Tim’s also working on identifying what it is about Group A Streptococcus that makes it cause ARF and then using that information to try and develop a better diagnostic test for ARF.

“ARF is hard to diagnose but when a child is diagnosed with it, to prevent them developing rheumatic heart disease, they have to have those big injections every month for at least 10 years, so it’s important to get the diagnosis right.”

Tim’s made some good progress with this too:

“We’ve identified a protein on the Group A Streptococcus surface that’s more common in rheumatic fever strains than non-rheumatic fever associated strains. We’ve looked at genome sequences to figure out why, and will then confirm these findings by looking at the immune responses of rheumatic fever patients. We are waiting for patient recruitment to be finished, but we are making good progress with the computer analysis.”

From a professional perspective Tim says all these opportunities have placed him in an academic area that very few people with his expertise are working on.

“I have a real chance to carve out my own niche in this field, and to work in an area where I can really add some value.”

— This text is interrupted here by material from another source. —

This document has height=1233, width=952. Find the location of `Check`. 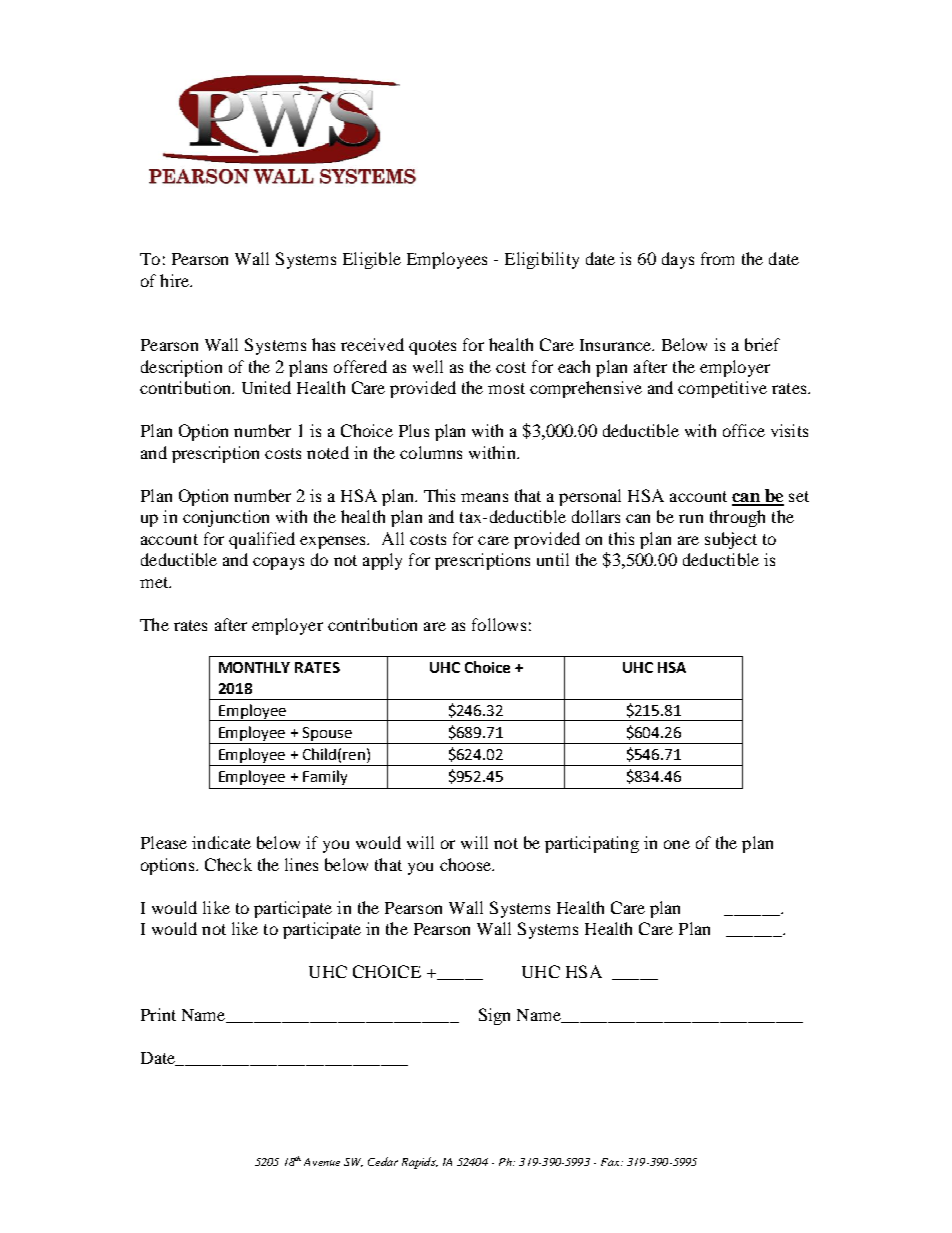

Check is located at coordinates (228, 864).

He says his HOT NORTH fellowship and pilot funding has also put him in contact with brilliant people such as Professors Jonathan Carapetis and Bart Currie and Associate Professor Asha Bowen who have helped him develop his research programs and work through patient recruitment while opening up opportunities to learn more about microbiology.

Tim really loves the work he’s doing and says if he can play his part in closing the gap in inequality that exists between communities in northern Australia and elsewhere, he’ll be very happy.